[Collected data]
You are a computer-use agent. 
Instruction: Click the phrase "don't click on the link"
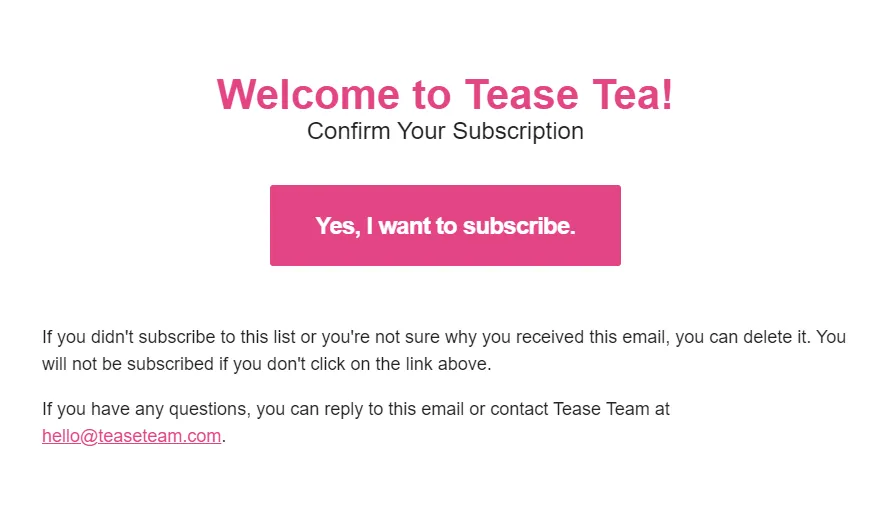pos(340,364)
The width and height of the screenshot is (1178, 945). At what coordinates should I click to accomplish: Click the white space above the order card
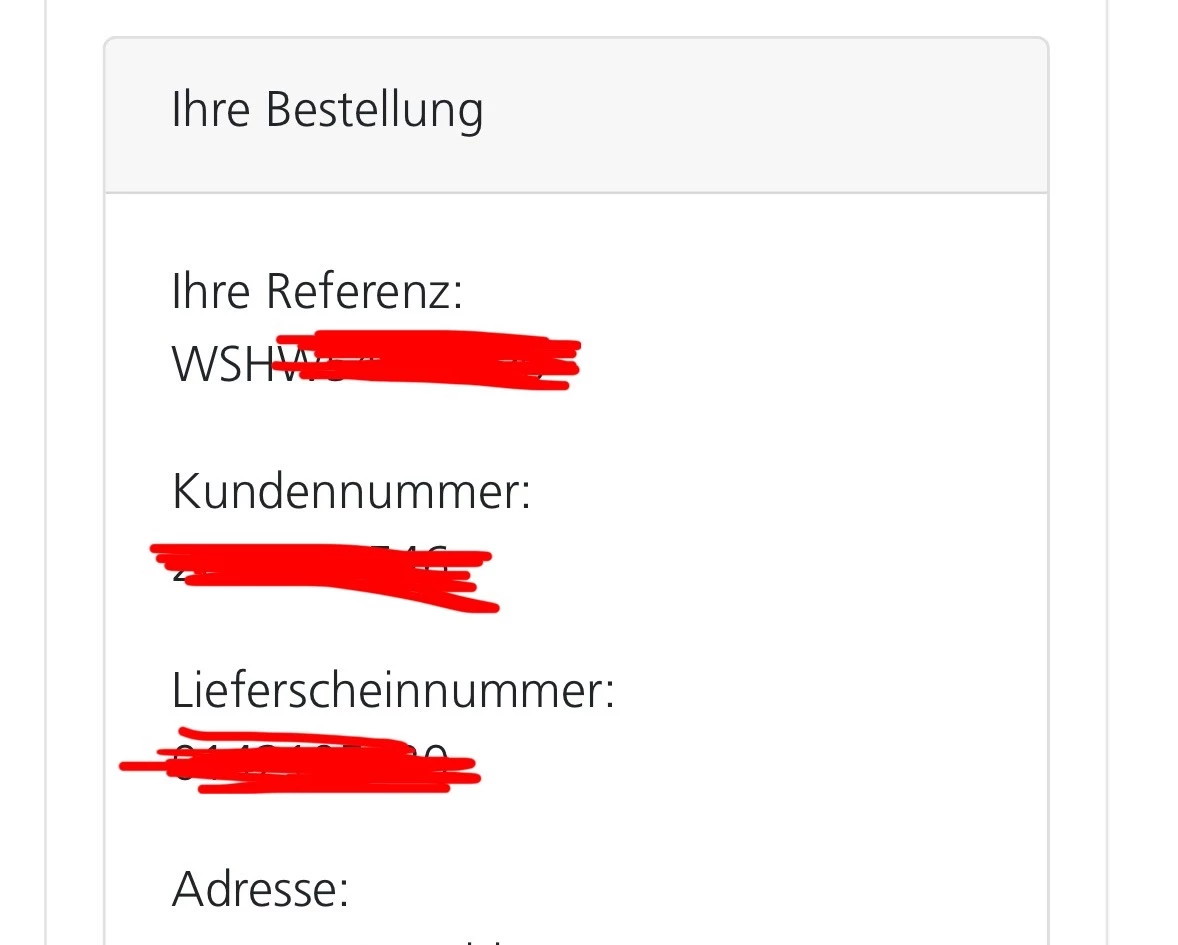[576, 17]
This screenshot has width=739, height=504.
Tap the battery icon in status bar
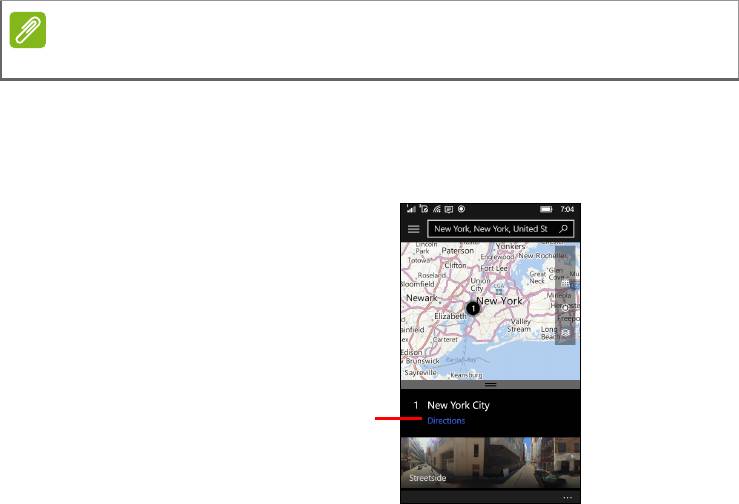pyautogui.click(x=546, y=210)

▸ **TASK ITEM**
Restate the data word for word, minus any images.

▸ **ANSWER TO THIS TASK**
You are a computer-use agent. 
Instruction: Click the phrase "don't click on the link"
pos(340,364)
The width and height of the screenshot is (1178, 945). At what coordinates should I click to accomplish: Click the white space above the order card
[576, 17]
This screenshot has width=739, height=504.
Tap the battery icon in status bar
pyautogui.click(x=546, y=210)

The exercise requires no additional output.